Dai et al compared BMS to 1G- and 2G-DES using CAS in a MICASA retrospective study.7 Max-NC and min-NC grades were lower in the 1G- and 2G-DES groups than in the BMS group. Moreover, the max-NC grade for the 2G-DES was similar to that with the 1G-DES, but the min-NC grade was higher in the 2G-DES group; the HI, YC grade, and incidence of thrombus were all lower in the 2G-DES than in the 1G-DES group, which in turn was similar to the BMS group. The Dai et al study used both prospective and retrospective data, but in the present study we used only prospective data.

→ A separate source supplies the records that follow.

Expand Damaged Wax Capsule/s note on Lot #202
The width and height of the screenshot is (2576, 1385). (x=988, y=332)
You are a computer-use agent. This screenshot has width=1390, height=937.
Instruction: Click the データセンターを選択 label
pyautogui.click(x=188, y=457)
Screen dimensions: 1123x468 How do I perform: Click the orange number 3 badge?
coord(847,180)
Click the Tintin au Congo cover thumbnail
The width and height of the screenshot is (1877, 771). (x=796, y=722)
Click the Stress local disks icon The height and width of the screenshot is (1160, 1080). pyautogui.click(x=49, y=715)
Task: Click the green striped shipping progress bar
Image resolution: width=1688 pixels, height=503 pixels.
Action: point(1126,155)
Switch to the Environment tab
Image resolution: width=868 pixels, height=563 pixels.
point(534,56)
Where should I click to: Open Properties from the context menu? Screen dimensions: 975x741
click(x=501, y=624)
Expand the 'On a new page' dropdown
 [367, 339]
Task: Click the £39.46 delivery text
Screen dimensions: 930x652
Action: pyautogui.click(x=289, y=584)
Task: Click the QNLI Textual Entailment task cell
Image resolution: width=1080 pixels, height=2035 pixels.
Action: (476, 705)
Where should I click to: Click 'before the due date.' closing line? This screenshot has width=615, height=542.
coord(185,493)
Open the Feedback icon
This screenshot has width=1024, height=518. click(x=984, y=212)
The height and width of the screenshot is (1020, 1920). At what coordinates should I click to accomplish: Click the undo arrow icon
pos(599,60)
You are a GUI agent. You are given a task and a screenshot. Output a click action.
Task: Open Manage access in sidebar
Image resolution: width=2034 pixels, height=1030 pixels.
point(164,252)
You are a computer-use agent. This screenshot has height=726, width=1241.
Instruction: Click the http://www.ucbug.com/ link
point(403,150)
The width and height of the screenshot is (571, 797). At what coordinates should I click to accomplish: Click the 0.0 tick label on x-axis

From that retrospective study,7 3G-DES that changes BMS in 4 months after PCI may be efficient to prevent stent failure.

The CENTURY II trial demonstrated the non-inferiority of BP-SES to permanent polymer-EES (PP-EES) in terms of the target lesion failure (TLF) at mid-term follow-up (approximately 9 months).13 Kuramitsu et al reported a substudy of the CENTURY II trial, on “the vascular response of BP-SES vs. PP-EES using optical coherence tomography”.6 There were no significant differences between BP-SES and PP-EES in terms of strut coverage (BP-SES vs. PP-EES: 98.98% vs. 97.74%, P=0.35) and mean neointimal thickness (BP-SES vs. PP-EES: 110±10 μm vs. 93±9 μm, P=0.22). The vascular response of BP-SES and DP-EES was similar. In the CENTURY II substudy, BP-SES was expected to have a good clinical outcome similar to PP-EES. That study, however, did not investigate whether thrombi, neointima and mural thrombus could be differentiated on OCT, therefore thrombi may appear as neointima on OCT.

In this prospective study, DM and HbA1c were associated with YC grade and dyslipidemia was correlated with thrombus. The correlation between DM and YC grade has been previously reported.14,15 This may be due to the level of high-sensitivity C-reactive protein, which was significantly higher in patients with DM than in those without. Vascular inflammation may be associated with YC grade.14 In contrast, dyslipidemia was associated with thrombus; this is consistent with other investigations, and is due to the increase in platelet-dependent thrombin production in hyperlipidemic patients.16 Also, platelet-dependent thrombin responds to statin treatment.17 In addition, hematopoietic cell-derived tissue factor is expressed during activation of coagulation, and the expression is enhanced in thrombosis in hyperlipidemic patients.18 Therefore, it seems reasonable to infer a correlation between dyslipidemia and in-stent thrombus.

The present multivariate analysis yielded results contrary to expectations: stent generation did not affect plaque YC grade or in-stent thrombus formation. Plaque YC grade was, however, affected by DM morbidity and by control of DM and HbA1c. This suggests that prevention of neoatherosclerosis and stent thrombosis after 2G- and 3G-DES implantation primarily depends not on choice of stent but on risk factor control. In conclusion, the higher NC grade and lower YC grade in 3G-DES than in 2G-DES might be associated with better long-term clinical outcome, which remains to be demonstrated in future studies.

Study Limitations

It is possible that the thrombus formation and YC grade of the plaque in the stented lesions were underestimated because the blood was cleared from only part of the vessel wall in the field of vision using dextran injection during CAS assessment of the stent. Additionally, CAS was not performed immediately after stent implantation. The initial YC grade of the stented site was therefore unknown.

Conclusions

The higher NC grade and lower YC grade in 3G-DES than in 2G-DES might be associated with better long-term clinical outcome, which remains to be determined in future studies.

Disclosures

The authors declare no conflicts of interest.